There is a saying in Hollywood, “Paper is cheaper than film.” That means it is always easier to experiment and work out story issues in the script before you start trying to film the movie. I find a similar thing is true of writing novels.
Outlines are faster than novels.
When I write I use an outline for anything larger than a short story. I find it is an essential part of my tool-kit in learning what my story really is and how to make it work to the best possible advantage. In the outline I can experiment with plot developments and twists. I can have a characters captured, killed, or ignored and see how that affects the overall plot and the other characters. If something doesn’t work, I have not wasted dozens of pages, perhaps thousands of words and who knows how many hours chasing down the wring path.

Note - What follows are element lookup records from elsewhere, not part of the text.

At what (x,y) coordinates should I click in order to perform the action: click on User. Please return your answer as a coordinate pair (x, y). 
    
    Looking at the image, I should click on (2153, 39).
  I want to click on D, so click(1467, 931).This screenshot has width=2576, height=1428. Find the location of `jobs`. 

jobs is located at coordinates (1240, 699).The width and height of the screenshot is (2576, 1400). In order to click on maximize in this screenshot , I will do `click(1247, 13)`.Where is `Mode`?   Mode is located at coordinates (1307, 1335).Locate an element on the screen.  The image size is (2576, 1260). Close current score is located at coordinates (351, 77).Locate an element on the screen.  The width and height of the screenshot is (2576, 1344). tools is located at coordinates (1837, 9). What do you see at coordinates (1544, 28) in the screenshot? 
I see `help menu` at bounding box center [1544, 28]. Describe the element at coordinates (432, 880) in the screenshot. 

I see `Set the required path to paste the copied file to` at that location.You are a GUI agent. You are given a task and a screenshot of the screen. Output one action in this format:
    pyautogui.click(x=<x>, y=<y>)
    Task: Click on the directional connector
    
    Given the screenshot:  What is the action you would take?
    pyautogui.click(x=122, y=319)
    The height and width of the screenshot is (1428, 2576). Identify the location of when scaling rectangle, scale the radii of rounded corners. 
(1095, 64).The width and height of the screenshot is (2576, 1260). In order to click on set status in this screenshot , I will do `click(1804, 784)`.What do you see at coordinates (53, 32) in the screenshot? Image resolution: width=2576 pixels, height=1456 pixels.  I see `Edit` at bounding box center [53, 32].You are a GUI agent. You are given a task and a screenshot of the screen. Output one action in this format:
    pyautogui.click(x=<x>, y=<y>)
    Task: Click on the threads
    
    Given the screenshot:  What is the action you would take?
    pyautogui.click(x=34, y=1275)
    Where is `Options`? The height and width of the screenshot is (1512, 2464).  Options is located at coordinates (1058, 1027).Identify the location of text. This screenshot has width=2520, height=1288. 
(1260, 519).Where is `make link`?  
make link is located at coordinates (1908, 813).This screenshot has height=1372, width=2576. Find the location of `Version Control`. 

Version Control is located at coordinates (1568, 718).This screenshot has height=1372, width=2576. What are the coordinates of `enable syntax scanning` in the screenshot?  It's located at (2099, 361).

I understand not all writers can use the outline method. When I go to convention sometimes I feel like I am the token outline using author there and everyone else in the world simply fires up their favorite word-processors and the characters take off on adventures. I cannot do that. I have to know how my story is going to end. To get to that ending I have to have an outline. It’s like a map. I may go off the trail here and there exploring things as they pop-up, but the map lets me know which way is out.
I have had a major breakthrough in my understand of my next novel, ‘Cawdor.’ Because I am still in the outline stage it is easy for me to go back and incorporate all the new ideas and ramifications in the story without having to tear down and re-write most of a novel.
I cannot comprehend writing any other way.